DATASET ENTRIES section start

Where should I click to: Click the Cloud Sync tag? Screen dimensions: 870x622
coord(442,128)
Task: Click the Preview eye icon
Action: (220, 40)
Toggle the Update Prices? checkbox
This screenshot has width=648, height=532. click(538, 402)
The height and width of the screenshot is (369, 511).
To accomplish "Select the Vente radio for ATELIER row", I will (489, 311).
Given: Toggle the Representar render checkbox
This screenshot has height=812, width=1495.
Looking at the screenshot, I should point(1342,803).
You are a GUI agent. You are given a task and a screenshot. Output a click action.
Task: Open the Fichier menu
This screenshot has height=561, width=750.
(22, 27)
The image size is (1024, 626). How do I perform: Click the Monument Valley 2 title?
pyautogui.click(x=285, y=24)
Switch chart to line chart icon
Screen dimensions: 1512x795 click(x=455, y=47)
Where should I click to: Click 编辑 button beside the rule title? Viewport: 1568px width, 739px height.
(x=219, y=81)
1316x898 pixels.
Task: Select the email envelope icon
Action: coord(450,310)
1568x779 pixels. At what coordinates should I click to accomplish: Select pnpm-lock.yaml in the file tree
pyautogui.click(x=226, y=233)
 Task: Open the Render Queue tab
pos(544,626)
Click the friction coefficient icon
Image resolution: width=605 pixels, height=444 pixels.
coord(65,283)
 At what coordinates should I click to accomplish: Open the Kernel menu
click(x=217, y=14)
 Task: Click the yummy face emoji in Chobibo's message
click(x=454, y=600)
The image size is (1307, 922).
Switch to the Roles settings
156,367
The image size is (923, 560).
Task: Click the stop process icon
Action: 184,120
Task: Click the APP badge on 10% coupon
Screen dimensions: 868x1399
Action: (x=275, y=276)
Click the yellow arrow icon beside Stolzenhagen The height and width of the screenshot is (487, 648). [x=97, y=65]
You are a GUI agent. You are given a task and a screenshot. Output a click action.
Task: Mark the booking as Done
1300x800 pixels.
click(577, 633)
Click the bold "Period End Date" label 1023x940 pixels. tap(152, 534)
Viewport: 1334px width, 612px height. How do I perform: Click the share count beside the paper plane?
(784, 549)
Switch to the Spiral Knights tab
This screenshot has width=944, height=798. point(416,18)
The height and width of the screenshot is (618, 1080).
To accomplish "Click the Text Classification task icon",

DATASET ENTRIES section end

▶ _EXERCISE OBJECTIVE_
The response has to match the data exactly, line for line.

▶ _SOLUTION FOR THIS PROBLEM_
Where should I click to: Click the Cloud Sync tag? Screen dimensions: 870x622
coord(442,128)
Task: Click the Preview eye icon
Action: (220, 40)
Toggle the Update Prices? checkbox
This screenshot has width=648, height=532. click(538, 402)
The height and width of the screenshot is (369, 511).
To accomplish "Select the Vente radio for ATELIER row", I will (489, 311).
Given: Toggle the Representar render checkbox
This screenshot has height=812, width=1495.
Looking at the screenshot, I should point(1342,803).
You are a GUI agent. You are given a task and a screenshot. Output a click action.
Task: Open the Fichier menu
This screenshot has height=561, width=750.
(22, 27)
The image size is (1024, 626). How do I perform: Click the Monument Valley 2 title?
pyautogui.click(x=285, y=24)
Switch chart to line chart icon
Screen dimensions: 1512x795 click(x=455, y=47)
Where should I click to: Click 编辑 button beside the rule title? Viewport: 1568px width, 739px height.
(x=219, y=81)
1316x898 pixels.
Task: Select the email envelope icon
Action: coord(450,310)
1568x779 pixels. At what coordinates should I click to accomplish: Select pnpm-lock.yaml in the file tree
pyautogui.click(x=226, y=233)
 Task: Open the Render Queue tab
pos(544,626)
Click the friction coefficient icon
Image resolution: width=605 pixels, height=444 pixels.
coord(65,283)
 At what coordinates should I click to accomplish: Open the Kernel menu
click(x=217, y=14)
 Task: Click the yummy face emoji in Chobibo's message
click(x=454, y=600)
The image size is (1307, 922).
Switch to the Roles settings
156,367
The image size is (923, 560).
Task: Click the stop process icon
Action: 184,120
Task: Click the APP badge on 10% coupon
Screen dimensions: 868x1399
Action: (x=275, y=276)
Click the yellow arrow icon beside Stolzenhagen The height and width of the screenshot is (487, 648). [x=97, y=65]
You are a GUI agent. You are given a task and a screenshot. Output a click action.
Task: Mark the booking as Done
1300x800 pixels.
click(577, 633)
Click the bold "Period End Date" label 1023x940 pixels. tap(152, 534)
Viewport: 1334px width, 612px height. How do I perform: Click the share count beside the paper plane?
(784, 549)
Switch to the Spiral Knights tab
This screenshot has width=944, height=798. point(416,18)
The height and width of the screenshot is (618, 1080).
To accomplish "Click the Text Classification task icon",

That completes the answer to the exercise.